Partons du principe que Gesca et La Presse ne font pas une cenne. Que c'est un véhicule pas rentable dont se sert Desmarais pour faire passer ses idées. On ne se le cachera pas, c'est fort probable que ce soit le cas. Guy Crevier, le président et éditeur de Gesca, nous rappelle d'ailleurs régulièrement que La Presse ne fait pas de profit.
Mettons que les actionnaires voient ça et se révoltent. Ils exigent que Power se départisse de la filiale. Tu écris:
"Voilà qui serait réjouissant. Car, si le pouvoir médiatique du clan Desmarais n'est pas aussi énorme que le prétend Philpot, la concentration de la propriété des médias demeure un réel problème.

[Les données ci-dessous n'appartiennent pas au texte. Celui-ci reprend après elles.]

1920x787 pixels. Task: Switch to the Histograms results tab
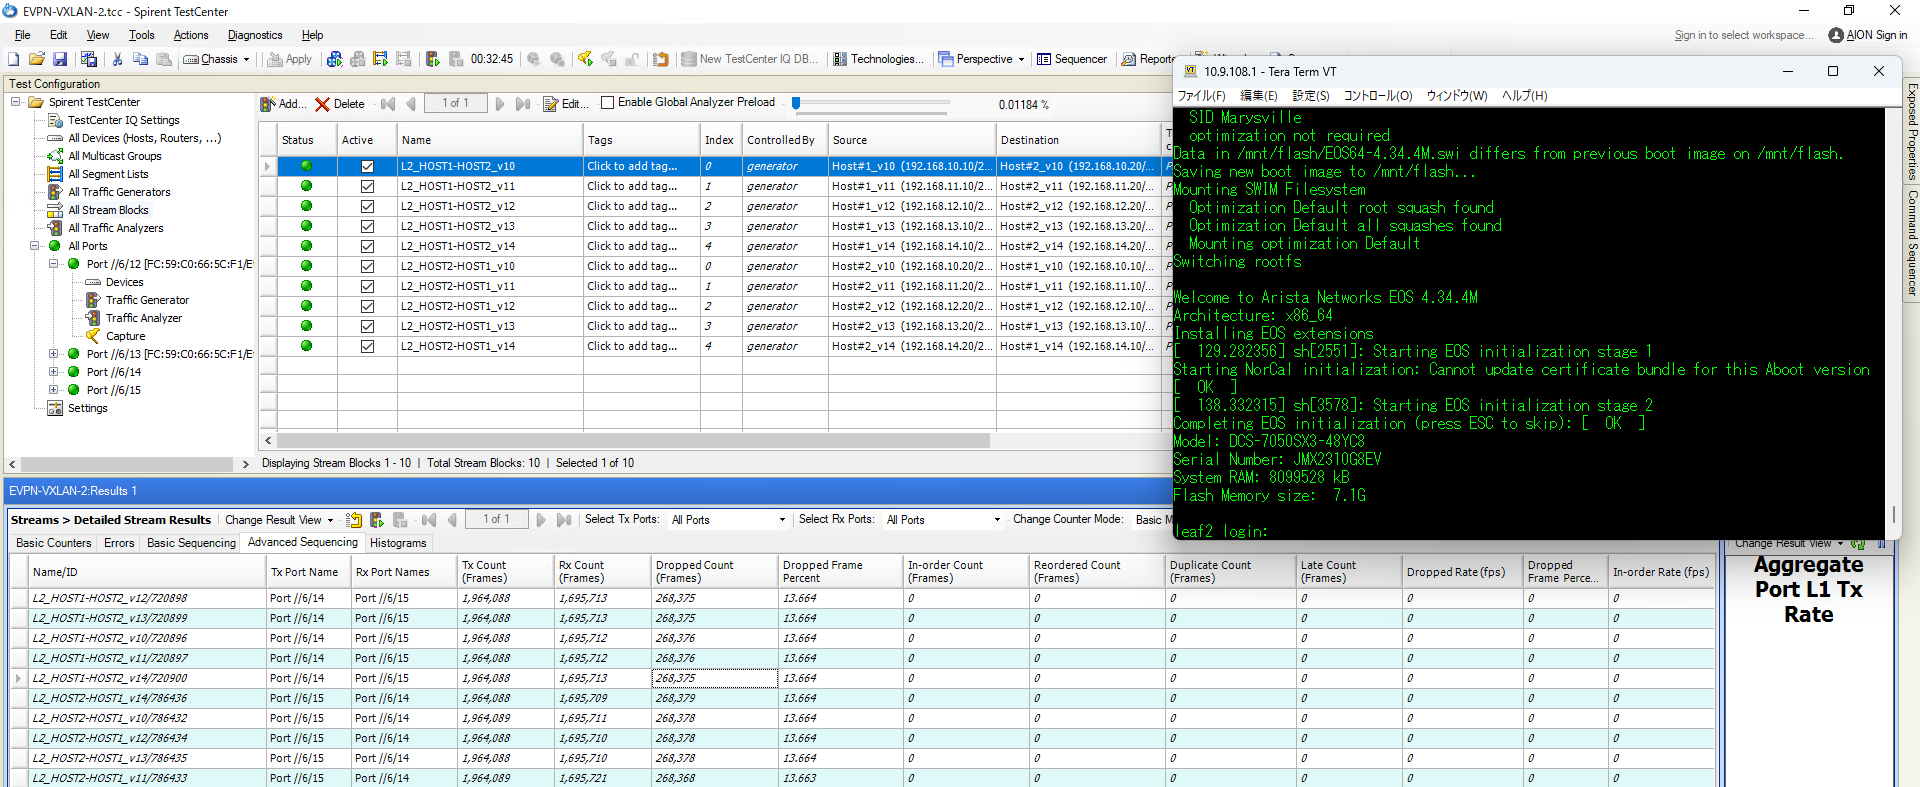coord(398,543)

Tout ce qui pourrait contribuer à la diluer est plus que bienvenu."
Ma question: tu pense sérieusement que la qualité de la presse écrite au Québec en sortirait gagnante? Tu penses que la population serait mieux servie par un journal davantage soumis aux dictats des profits et de la croissance. Tu penses que La Presse continuerait d'envoyer des journalistes à l'étranger, qu'elle garderait des journalistes spécialistes qui couvrent des beats pointus comme l'alimentation et l'environnement, tu penses que La Presse garderait 6 journalistes en permanence dans les bureaux politiques et presque autant dans des bureaux étrangers?
La réponse est non. Bien sûr, je suis syndiqué dans cette boîte et je protège un peu mon steak. Mais je suis aussi intimement persuadé qu'une Presse plus profitable serait une perte immense pour la qualité de l'information au Québec. On a vu ce que cette logique donne chez CanWest.
À ce compte-là, je pense qu'accepter qu'une fois de temps en temps Desmarais tire les ficelles pour que, par exemple, le passage de Sarkozy à Québec soit couvert mur à mur, n'est qu'un moindre mal. Et pour le reste, pour l'opinion et et la ligne éditoriale que contrôlerait Desmarais, mettons que la chronique de Lysianne Gagnon ou d'Alain Dubuc, et même celle d'André Pratte, est pas mal moins lue que celle d'un Patrick Lagacé ou d'un Pierre Foglia…
Qu'en pensez-vous?
Si La Presse devait être indépendante, pensez-vous que sa qualité serait menacée?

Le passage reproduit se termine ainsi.